Flitting from tree to bush, from bush to half-wall, he made his way round the lawn, ending up back at the end of the garden where the dustbin was located. Taking off the lid gingerly, as the bin was quite full, he began to lift out the contents gingerly, trying to spot anything that looked like sheets or part-sheets of paper, and trying not to get too dirty in the process.
Blast and damn! Jordan, if this was, indeed, his dustbin, must have had a take-away curry recently, and hadn’t wrapped up the remains very securely. Now he had curry sauce all down one sleeve and the front of his right trouser leg. Dropping the package as if it were radioactive, he reached once more into the bin after wiping his hands carelessly down the front of his coat.

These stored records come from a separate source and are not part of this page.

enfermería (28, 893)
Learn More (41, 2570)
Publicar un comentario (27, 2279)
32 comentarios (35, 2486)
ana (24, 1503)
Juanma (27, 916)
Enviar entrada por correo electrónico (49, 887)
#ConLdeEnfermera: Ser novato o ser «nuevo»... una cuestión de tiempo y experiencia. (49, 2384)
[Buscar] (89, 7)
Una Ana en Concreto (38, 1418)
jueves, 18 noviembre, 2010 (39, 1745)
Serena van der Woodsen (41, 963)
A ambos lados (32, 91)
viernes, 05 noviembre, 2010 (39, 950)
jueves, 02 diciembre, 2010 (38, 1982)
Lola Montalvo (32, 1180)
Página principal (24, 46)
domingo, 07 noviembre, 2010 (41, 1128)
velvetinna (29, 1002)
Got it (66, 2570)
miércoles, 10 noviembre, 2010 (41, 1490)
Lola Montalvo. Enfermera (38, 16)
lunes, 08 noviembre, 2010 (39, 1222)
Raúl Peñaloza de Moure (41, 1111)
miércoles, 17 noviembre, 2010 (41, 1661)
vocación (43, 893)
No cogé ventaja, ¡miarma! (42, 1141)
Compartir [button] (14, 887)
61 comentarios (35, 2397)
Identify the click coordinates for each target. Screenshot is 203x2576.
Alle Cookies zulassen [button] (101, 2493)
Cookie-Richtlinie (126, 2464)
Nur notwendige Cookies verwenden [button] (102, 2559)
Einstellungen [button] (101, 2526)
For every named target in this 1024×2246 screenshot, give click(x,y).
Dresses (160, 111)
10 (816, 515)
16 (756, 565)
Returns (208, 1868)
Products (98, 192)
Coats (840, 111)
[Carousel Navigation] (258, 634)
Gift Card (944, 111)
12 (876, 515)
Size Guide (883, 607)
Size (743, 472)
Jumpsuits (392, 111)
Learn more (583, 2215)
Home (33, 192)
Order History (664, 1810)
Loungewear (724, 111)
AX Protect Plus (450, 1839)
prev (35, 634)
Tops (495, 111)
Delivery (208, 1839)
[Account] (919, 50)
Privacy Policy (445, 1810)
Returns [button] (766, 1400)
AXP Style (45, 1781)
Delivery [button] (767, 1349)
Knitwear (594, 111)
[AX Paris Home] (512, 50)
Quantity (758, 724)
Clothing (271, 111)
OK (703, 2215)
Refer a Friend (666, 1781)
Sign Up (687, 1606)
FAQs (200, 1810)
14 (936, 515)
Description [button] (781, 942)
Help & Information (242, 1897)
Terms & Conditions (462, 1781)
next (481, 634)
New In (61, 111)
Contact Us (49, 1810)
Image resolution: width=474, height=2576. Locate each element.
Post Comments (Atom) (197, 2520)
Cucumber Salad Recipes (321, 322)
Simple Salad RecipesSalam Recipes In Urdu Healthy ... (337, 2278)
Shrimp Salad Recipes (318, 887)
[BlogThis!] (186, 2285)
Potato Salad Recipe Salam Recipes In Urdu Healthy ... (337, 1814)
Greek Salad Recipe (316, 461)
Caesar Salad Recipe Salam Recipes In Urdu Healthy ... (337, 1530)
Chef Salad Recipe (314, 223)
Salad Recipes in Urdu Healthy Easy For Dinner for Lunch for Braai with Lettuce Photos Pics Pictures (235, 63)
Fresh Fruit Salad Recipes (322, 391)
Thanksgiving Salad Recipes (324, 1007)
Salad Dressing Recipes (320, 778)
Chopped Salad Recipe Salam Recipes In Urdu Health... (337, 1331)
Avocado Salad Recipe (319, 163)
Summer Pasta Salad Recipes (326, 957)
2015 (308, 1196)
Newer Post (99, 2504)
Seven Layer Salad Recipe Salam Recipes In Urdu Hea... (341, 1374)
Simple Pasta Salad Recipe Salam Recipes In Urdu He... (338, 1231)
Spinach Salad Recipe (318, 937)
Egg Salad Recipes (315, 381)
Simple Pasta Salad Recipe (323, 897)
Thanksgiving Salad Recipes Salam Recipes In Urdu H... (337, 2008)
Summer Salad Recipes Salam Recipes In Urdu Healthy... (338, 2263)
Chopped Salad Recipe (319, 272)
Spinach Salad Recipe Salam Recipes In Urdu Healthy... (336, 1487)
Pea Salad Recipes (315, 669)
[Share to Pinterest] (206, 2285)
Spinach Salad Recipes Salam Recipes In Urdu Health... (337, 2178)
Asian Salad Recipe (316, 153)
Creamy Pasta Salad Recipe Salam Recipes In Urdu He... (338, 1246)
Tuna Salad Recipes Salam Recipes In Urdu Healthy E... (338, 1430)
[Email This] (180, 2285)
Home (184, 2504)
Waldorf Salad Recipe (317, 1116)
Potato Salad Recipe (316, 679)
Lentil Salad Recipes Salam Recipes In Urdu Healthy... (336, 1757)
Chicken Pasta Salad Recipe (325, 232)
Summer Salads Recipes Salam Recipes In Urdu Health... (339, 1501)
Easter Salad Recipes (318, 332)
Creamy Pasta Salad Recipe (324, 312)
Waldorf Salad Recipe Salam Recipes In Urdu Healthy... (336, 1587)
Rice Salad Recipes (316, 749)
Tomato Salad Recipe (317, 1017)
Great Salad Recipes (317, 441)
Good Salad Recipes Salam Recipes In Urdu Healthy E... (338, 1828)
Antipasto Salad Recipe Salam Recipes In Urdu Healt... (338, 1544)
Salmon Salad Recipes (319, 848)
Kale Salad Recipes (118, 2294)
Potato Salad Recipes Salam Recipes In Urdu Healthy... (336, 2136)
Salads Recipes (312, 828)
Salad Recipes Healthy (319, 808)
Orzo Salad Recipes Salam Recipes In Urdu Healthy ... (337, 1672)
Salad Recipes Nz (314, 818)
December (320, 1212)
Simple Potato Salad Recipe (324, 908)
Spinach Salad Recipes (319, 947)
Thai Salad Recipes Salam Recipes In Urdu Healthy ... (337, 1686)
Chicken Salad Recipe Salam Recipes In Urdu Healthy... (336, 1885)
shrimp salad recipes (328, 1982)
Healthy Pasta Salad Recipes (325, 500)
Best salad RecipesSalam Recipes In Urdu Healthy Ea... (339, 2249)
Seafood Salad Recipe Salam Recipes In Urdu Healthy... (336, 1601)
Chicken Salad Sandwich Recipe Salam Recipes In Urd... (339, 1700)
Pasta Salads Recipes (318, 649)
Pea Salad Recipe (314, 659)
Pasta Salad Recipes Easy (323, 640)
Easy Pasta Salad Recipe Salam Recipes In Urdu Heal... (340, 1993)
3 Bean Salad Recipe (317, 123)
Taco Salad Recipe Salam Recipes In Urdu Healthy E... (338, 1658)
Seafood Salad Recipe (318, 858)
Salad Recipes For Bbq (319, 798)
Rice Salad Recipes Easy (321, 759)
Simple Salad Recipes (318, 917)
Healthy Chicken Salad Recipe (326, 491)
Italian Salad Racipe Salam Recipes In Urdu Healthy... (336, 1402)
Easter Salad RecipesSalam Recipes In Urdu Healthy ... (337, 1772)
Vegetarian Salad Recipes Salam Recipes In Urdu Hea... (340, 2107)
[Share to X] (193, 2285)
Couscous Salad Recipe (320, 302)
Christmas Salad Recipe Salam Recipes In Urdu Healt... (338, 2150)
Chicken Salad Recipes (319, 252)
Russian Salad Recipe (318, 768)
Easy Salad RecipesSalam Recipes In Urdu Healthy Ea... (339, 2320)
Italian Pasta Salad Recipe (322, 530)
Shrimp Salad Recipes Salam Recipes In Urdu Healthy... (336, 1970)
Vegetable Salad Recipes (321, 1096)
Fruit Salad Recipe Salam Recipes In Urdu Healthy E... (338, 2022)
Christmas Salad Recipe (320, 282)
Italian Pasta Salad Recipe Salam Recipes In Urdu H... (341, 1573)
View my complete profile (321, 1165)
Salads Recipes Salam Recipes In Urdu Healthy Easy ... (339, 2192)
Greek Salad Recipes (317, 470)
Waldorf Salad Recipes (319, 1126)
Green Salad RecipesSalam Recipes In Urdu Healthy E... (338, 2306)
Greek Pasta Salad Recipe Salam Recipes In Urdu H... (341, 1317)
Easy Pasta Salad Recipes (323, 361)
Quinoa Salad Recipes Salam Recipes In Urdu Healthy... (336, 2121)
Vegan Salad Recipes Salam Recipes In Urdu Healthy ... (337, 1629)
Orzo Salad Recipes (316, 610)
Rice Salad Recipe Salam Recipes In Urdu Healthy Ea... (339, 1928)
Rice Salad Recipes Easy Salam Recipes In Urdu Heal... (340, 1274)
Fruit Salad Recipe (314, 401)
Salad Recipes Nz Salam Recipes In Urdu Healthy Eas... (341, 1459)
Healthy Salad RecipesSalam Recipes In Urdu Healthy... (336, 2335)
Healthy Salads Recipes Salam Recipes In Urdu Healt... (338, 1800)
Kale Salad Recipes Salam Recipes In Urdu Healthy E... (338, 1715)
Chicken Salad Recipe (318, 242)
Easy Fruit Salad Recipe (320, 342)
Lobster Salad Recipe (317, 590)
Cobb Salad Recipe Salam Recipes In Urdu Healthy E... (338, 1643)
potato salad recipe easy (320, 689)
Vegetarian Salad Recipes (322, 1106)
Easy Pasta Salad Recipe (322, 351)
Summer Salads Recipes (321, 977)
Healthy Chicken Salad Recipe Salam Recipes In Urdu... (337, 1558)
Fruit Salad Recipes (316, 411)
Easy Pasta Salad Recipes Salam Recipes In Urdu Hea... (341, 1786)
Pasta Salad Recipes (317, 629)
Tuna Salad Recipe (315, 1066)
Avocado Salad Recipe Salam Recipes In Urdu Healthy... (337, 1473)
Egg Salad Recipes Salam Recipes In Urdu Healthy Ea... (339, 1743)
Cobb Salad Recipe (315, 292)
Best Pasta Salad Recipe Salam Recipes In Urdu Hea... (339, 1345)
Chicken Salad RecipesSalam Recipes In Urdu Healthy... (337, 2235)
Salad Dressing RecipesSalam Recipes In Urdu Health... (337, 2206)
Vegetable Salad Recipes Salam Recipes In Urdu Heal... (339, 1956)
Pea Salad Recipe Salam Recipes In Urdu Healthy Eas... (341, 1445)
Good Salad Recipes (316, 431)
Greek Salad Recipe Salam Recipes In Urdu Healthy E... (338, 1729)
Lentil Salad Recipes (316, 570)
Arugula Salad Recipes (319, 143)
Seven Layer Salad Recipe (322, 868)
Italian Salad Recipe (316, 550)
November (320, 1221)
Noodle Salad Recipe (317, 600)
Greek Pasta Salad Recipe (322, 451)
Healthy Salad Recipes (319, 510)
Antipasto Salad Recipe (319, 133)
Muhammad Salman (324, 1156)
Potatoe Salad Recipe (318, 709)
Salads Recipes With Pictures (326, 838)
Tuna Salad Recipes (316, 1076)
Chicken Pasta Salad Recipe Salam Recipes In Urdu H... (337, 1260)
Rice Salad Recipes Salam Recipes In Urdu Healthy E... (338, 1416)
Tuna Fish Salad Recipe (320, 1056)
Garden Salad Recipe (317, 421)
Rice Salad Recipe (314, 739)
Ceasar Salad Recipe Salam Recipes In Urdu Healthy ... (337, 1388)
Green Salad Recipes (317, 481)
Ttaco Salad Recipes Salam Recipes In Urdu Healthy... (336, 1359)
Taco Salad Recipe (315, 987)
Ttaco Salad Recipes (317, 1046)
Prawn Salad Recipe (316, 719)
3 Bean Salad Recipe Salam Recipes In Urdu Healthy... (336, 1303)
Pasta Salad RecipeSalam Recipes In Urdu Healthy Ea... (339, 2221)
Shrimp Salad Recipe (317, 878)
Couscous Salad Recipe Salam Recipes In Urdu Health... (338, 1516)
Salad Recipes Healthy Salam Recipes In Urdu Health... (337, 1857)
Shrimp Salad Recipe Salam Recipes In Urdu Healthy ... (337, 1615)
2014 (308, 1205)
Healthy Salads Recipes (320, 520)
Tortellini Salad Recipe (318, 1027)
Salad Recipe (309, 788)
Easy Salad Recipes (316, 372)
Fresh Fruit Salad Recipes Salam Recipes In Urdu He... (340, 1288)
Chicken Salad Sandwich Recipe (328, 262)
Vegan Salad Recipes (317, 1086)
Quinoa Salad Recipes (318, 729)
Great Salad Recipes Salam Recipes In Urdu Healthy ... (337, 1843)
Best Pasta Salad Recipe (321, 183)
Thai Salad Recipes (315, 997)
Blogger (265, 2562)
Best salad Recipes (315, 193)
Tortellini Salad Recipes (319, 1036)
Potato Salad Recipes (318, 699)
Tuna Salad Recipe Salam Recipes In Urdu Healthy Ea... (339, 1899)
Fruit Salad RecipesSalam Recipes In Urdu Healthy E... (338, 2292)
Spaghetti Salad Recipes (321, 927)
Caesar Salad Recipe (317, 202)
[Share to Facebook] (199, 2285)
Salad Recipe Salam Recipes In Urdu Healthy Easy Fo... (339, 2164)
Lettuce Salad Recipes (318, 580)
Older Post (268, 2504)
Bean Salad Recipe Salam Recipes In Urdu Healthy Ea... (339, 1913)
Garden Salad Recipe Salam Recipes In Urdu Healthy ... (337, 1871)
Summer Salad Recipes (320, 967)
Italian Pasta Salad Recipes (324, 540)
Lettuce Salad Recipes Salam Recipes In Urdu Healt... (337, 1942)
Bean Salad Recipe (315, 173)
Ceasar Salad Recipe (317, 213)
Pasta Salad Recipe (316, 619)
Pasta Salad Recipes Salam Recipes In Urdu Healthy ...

Was he absolutely certain this was the right house? Suddenly he wasn’t sure. Maybe he ought to just …
‘Joanne’ Garden had been invited inside by Elliot Jordan, who lived alone, and eyed up this unexpected visitor with an unwelcome lasciviousness, mentally undressing her as she sat down in an armchair. Actually, had he really been able to do this, he would have run, screaming, from the room, but his imagination didn’t allow him even to consider that this lovely lady might be a gentleman in disguise.
Garden crossed his legs, took a pen out of his handbag, which he set on the floor beside the chair, and looked at his clipboard. This was a busy road, so he used the excuse that he was carrying out a survey about whether a bypass would be welcomed by the local residents.
Jordan very quickly offered his visitor a glass of wine and, when she refused, pressed his offer more firmly. Garden, who had refused without thinking about it, immediately changed his answer to the affirmative, as something liquid would be the ideal way of creating a diversion. ‘I’d prefer red, if you’ve got any,’ s/he said, with a winsome smile, knowing s/he wasn’t chancing her arm, because s/he knew what was going to happen to the wine.
Jordan quickly returned from the kitchen with two enormous glasses of claret, and put one down on a side-table by the armchair, winking knowingly as he did so, before taking his seat as close as he could get on the arm at the end of the sofa.
Joanne began her questioning about noise nuisance caused by the local traffic then, when Jordan had tipped his glass back to take an enormous gulp, shot out her elbow, and knocked her glass on to the cream, shag-pile carpet, its ruby red contents splattered in a low arc to halfway across the room. ‘I’m so sorry,’ s/he purred, her eyes wide an innocent, as she surveyed the mess and turned towards her host.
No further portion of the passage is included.